I had a 50 A diode bridge. I connected it through my native connectors, this is clearly visible in the figure. Then I connected a 12 Volt 35 Watt halogen lamp to the diode bridge.


The voltage under load dropped to 13 volts. The voltage at the output of the diode bridge is 14 V, without load.


Current under load - 3.3 Amps. The lamp was on for about an hour. After that, I checked the temperature of the transformer winding with my hand - it was completely cold. I think he will pull more current, but it was already too lazy to check. So it is quite possible to make quite powerful and high-quality power supplies or chargers from uninterruptible transformers. Author: Volodya (skrl)


Before every car owner someday the question arises of how to charge a dead battery. He appeared in front of me once too. And it happened, as always, unexpectedly, on a day off, in the village, and as luck would have it, no one nearby found anything resembling exercise. I had to strain my brains and quickly make a simple but powerful charger from improvised means. And the burnt UPS helped me in this - an uninterruptible power supply for computers. Without going into deep details, I'll just note that this device powers the computer from the built-in 12-volt battery when the power goes out.

The most important thing is taken from a broken uninterruptible power supply - a powerful transformer, which usually remains intact, we do not need all the other spare parts from it.

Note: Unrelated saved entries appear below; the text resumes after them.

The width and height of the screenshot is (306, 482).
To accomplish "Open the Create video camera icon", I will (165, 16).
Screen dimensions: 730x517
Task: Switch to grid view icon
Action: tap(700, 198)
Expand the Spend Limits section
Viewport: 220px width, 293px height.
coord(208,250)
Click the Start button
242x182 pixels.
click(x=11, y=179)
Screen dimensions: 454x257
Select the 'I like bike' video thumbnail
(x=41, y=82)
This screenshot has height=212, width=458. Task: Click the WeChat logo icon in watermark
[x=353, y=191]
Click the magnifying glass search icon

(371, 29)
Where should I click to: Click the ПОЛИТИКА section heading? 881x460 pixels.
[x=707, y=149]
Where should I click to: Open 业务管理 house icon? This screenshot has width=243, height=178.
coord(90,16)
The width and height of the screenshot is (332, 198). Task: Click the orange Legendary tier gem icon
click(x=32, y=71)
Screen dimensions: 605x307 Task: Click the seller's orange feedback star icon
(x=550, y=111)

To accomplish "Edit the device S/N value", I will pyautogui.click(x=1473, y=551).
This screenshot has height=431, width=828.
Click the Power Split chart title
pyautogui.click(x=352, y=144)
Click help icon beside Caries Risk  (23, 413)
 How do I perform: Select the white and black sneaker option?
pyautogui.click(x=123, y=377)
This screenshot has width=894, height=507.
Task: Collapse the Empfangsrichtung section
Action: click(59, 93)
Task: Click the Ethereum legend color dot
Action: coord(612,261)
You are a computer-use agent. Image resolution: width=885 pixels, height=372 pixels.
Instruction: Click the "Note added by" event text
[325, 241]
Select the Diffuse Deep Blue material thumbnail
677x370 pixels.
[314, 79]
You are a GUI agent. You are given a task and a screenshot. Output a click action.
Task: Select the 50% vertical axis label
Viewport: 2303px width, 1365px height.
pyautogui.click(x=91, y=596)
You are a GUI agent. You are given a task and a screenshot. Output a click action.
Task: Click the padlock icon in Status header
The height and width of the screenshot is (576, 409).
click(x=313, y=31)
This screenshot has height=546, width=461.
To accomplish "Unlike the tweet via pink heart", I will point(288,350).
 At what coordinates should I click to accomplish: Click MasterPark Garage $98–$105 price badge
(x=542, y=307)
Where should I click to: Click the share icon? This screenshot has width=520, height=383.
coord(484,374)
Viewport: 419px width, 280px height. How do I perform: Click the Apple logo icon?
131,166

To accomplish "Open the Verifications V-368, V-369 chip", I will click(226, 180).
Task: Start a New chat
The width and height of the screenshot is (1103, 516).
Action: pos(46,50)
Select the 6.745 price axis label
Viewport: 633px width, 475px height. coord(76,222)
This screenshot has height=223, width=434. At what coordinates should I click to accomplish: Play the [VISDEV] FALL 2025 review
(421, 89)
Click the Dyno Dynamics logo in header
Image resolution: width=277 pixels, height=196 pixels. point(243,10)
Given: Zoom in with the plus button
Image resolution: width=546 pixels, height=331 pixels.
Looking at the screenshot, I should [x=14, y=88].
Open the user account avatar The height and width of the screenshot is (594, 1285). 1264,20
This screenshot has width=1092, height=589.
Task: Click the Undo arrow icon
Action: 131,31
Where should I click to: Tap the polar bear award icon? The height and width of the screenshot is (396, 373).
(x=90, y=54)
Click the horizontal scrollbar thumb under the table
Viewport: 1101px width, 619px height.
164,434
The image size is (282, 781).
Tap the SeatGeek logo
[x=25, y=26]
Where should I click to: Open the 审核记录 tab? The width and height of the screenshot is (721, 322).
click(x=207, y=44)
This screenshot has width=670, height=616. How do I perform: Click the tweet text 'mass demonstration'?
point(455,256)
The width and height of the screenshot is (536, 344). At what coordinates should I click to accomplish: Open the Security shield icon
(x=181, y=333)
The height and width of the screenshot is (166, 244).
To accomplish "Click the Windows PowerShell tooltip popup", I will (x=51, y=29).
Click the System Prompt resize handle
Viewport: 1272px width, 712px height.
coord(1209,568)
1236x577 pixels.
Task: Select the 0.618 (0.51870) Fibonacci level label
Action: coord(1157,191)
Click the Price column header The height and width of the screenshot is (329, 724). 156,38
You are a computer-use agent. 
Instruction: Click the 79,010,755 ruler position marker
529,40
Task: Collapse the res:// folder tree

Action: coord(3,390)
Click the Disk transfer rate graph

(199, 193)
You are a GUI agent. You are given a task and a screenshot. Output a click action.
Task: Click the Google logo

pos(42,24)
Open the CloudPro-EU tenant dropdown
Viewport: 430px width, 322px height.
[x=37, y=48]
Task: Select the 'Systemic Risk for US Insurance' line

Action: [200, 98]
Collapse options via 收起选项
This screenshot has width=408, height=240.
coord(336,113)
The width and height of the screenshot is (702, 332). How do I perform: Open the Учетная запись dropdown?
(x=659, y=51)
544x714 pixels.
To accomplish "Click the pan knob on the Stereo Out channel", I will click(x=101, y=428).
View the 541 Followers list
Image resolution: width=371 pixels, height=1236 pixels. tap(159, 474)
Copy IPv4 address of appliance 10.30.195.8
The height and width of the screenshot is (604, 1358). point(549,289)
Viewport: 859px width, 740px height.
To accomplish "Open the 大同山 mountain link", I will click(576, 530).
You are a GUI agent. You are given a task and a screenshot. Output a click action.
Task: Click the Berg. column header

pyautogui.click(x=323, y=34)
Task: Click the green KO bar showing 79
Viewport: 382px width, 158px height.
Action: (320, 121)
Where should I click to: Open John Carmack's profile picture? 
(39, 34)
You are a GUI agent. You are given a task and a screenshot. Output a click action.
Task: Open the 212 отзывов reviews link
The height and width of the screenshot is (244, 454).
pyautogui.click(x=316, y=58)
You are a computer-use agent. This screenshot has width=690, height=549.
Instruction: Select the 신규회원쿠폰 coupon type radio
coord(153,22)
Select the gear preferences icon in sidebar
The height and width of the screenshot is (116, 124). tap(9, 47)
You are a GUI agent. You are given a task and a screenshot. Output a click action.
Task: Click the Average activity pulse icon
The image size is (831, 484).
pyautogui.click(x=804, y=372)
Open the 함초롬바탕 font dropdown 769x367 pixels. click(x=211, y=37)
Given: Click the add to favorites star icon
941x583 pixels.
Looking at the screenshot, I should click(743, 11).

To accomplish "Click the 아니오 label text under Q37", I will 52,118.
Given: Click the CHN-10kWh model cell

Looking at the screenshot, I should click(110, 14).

So, to make a simple charger you will need:

1. Transformer from a burned-out uninterruptible power supply
2. Diode bridge (rectifier) ​​2-4 pcs.
3. Capacitor 100 ... 1000 microfarads with a voltage of at least 25 V
4. Medium size radiator
5. Plank, plywood, plastic
6. Thermal grease KPT-8
7. Tester
8. Soldering iron, pieces of wire












Using a tester, we determine the terminals of the winding, which have a greater resistance (from 10 to 50 Ohms), this will be a 220 V network winding. Conclusions secondary winding 12V thicker, it is wound with a thicker wire, so the resistance of the secondary winding is almost zero.


The conclusions that went to the output connectors of the uninterruptible power supply will now be connected to the network, and the wires through which 12V was supplied from the board will be connected to the rectifier.

You will also need several rectifier diode bridges GBU406, GBU 605, GBU606, and a filter capacitance, a capacitor from 100 to 1000 microfarads for a voltage of at least 25V (from a burned-out computer power supply). A small heatsink for the diodes will also come in handy. Of course, you can make a rectifier on ordinary diodes with a maximum current of at least 10 A and reverse voltage at least 25 V, but at that moment they were not at hand, and later I also used ready-made rectifier bridges, because it is convenient to mount them on a radiator. Rectifier bridges are stacked, smeared with heat-conducting paste and pressed against the radiator with a long bolt. All pins of the same name are connected in parallel. Pluses with pluses, minuses with minuses, etc.


A transformer, a radiator with diodes are attached to a suitable wooden board, plywood, or a piece of plastic, the entire circuit is mounted, a cord with a plug from an old soldering iron is connected - and charging is ready!

Mounting options and layout of the charger nodes can be any, based on what is at hand.





With a rectified output voltage of about 18 V, the charger freely gives a current of up to 5 A. A conventional battery is charged in an hour, a strongly planted one in 3 ... 4 hours. Many motorists in our village now have such charging.

Moreover, for a better charge of the batteries, I came up with the idea of ​​​​connecting the charger in a pulsed mode. Pulse, of course, is said loudly, it only means that it is connected to the outlet through an electromechanical time relay.

This is a simple daily electromechanical relay, it comes from China, they sell in the store for 150 rubles.